Gysi unterstreicht: »Die Armen gehen gar nicht so sehr nach rechts. Eher die, die etwas zu verlieren haben und Angst davor haben, dass es geschieht … Es wäre jedoch falsch, zu meinen, dass mit dem Verweis auf die Herausforderung der Flüchtlingspolitik die wesentliche Antwort für den AfD-Erfolg bereits gegeben ist. Zwar gaben 54 Prozent der AfD-Wähler die Flüchtlingspolitik als wahlentscheidend an. 49 Prozent der AfD-Wähler wählten die AfD aus Gründen der sozialen Gerechtigkeit. Dies weist darauf hin, dass es neben dem unmittelbaren Nährboden der AfD einen mittelbaren gibt.« Für ihn liegen die Ursachen darin begründet, dass sich die so genannten etablierten Parteien immer weniger in zentralen politischen Fragen. unterscheiden, mit Ausnahme der LINKEN.

Neuer Schwung in stagnierende Kräfteverhältnisse bringen

Die Linkspartei in Berlin hat die von den etablierten Parteien vernachlässigten Themen – städtische Armut, Wohnungsnot und das Verwaltungschaos infolge von massiver Sparpolitik beim Personal und Investitionen – ins Zentrum gerückt und will dies auch in eine rot-rot-grüne Regierung einbringen. »Wir können regieren, das haben wir in zehn Jahren Rot-Rot gezeigt«, sagt Fraktionschef Udo Wolf. »Wir müssen aber nicht.« Und Landeschef Klaus Lederer bekräftigt: »Wir haben deutlich gemacht, dass wir offen für ein rot-rot-grünes Bündnis sind.« Allerdings gebe es zwei Grundsatzforderungen, die in einer möglichen Koalition nicht verhandelbar seien: Die Armut in der Stadt müsse stärker in den Fokus rücken, und es müsse ein anderer politischer Umgang einziehen – und zwar sowohl unter den Parteien, als auch zwischen Politik und BürgerInnen.

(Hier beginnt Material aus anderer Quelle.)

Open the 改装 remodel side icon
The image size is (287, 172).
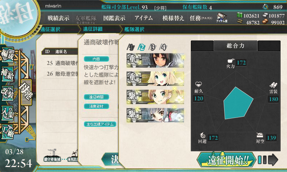coord(8,93)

Eine rot-rot-grüne Koalition in Berlin könnte neuen Schwung in die stagnierenden Kräfteverhältnisse bringen und hätte auch ein großes Gewicht bei den bevorstehenden Auseinandersetzungen bis hin zu den Bundestagswahlen im September 2017. Dazu bedarf es aber die Bereitschaft der Neuausrichtung der drei Beteiligten. Bisher herrscht gegenüber dem rasanten Aufstieg der AfD bei allen Parteien konzeptionelle Ratlosigkeit.

Zu Recht pocht daher Bodo Ramelow darauf, dass wir überprüfen sollten, ob unsere Antworten auf die wachsende soziale Ungleichheit präzise und überzeugend genug sind. »Wir sind mit einem neoliberalen Umbauprozess unserer Gesellschaften in Europa konfrontiert, der einerseits dafür sorgt, dass der Reichtum immer mehr ansteigt und sich in den Händen weniger konzentriert, während andererseits eine breitere Schicht zunehmend verarmt. Das ist ein schleichender Prozess. Die vielen Flüchtlinge, die im letzten Jahr zu uns kamen, mögen der berühmte Tropfen gewesen sein, der das Fass zum Überlaufen bringt. Aber sie sind nicht das Problem.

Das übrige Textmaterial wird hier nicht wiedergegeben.